Swapping bits and distributing hashes on the decentralized web

ipfs • Sep 03, 2018

How IPFS peers find, request, and retrieve content (and each other) on the decentralized web

If you’ve been following our blog at all, you’ve probably come across concepts like interacting with the IPFS network, or communicating between IPFS peers, or even read out blog post about how IPFS peer nodes identify each other on the distributed web. But for the most part, we haven’t totally defined what we mean when we make these types of statements. For instance, what types of interactions are peers engaging in? How is information exchanged? To what extent do they advertise content they are hosting, and how do they request new content, etc?

What we have covered, is how peers use their PeerID (hash of their public key) to identify each other (see this post for some technical details), and that we can get and add content to the IPFS network as IPLD DAG objects. So the logical next step for our blog is to cover exactly how IPFS peers find, request, and retrieve content (and each other) on the decentralized web…

Distributed hash tables

First things first: when we say things like “query the network”, “ask the network”, or “get it from the network”, what we’re really saying is “query the distributed hash table”. So firstly, a hash table is a data structure that stores information as key/value pairs. Think of a Python dict, or a Javascript object, or a document-based database. Similarly, a distributed hash table, or DHT, is a hash table where the data is spread across a network of nodes or peers. And these peers are all coordinated to enable efficient access and lookup between nodes.

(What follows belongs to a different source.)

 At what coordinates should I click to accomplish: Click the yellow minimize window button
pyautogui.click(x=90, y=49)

Obviously in a decentralized system, we need something like this to help peers discover each other, and content. A DHT is nice because we have a decentralized, fault tolerant (and scalable) data structure. Our peers don’t require centralized coordination (each peer really only knows about a smallish part of the network), and through smart redundancy, the system functions even when nodes fail or leave the network. Finally, because no one peer has to know about all keys, the system scales quiet nicely, and can actually accommodate millions of peers.

https://commons.wikimedia.org/wiki/File:DHT_en.svg

IPFS uses a DHT to support routing and discovery of content and peers on the network. In other words, things like who has what, where are they, how to get it, etc. In practice, IPFS uses the hash (CID) over the content as the key in the DHT key-value store. So if you ask for some hash, your peer will lookup in DHT which peers have that content, and start routing their data to you. The DHT used by IPFS — for those who are interested — is based on Kademlia, which is pretty common is p2p systems. We won’t go into details here quite yet, but we will explore the IPFS DHT a little bit…

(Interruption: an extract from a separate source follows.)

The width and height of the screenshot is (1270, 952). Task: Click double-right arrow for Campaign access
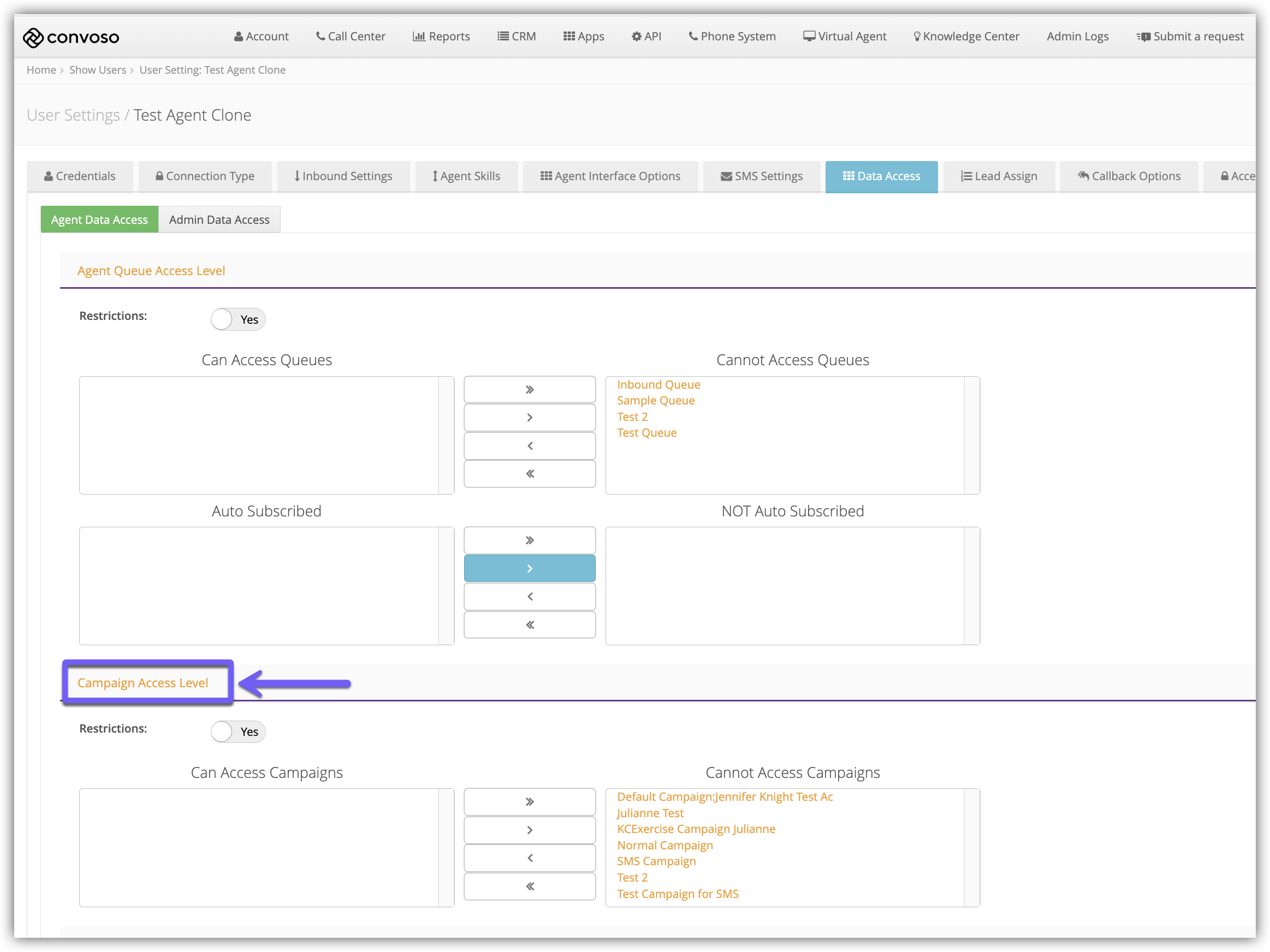(x=529, y=802)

Normally, when accessing and sharing content on IPFS, we’d use the high-level add, get, and cat tools. But we can also query the DHT directly if we want. For instance, let’s find peers that can provide a particular bit of content.

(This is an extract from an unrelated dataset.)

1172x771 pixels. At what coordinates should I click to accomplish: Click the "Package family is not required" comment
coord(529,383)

ipfs dht findprovs QmW2WQi7j6c7UgJTarActp7tDNikE4B2qXtFCfLPdsgaTQ

While we’re at it, we can also find out ‘where’ those peers are, for routing purposes (this can be a bit slow when manually choosing a peer, but try picking one from the list generated from the previous command). This will retrieve the address (as a multiaddress) of the peer(s) to help us retrieve the file (well, help our peer find it, we don’t ever need to do this manually).

ipfs dht findpeer QmPEGLxDUAYTSLFoRS88T5qsFEsAhcERicDkiEL5oA2yS5

Ok, so now that we know that the distributed hash table is used to find (query) peers and content on the IPFS network, let’s discuss how content is actually requested and retrieved.

Bitswap

You may have seen IPFS described as something like BitTorrent mixed with Git, or something to that effect. The BitTorrent piece comes from how blocks of data are exchanged and requested over the IPFS network. IPFS actually does things a little bit differently (get it 😉), so they have their own exchange protocol, which they call Bitswap. Bitswap is the data trading module for IPFS. Its purpose is to request blocks from, and send blocks to, other peers in the network. And that’s pretty much it.

Bitswap has two primary jobs: 1) Attempt to acquire blocks from the network that have been requested by the client peer (your local peer) and 2) judiciously (though strategically) send blocks of data that it already has in its possession to other peers who want those blocks. Easy.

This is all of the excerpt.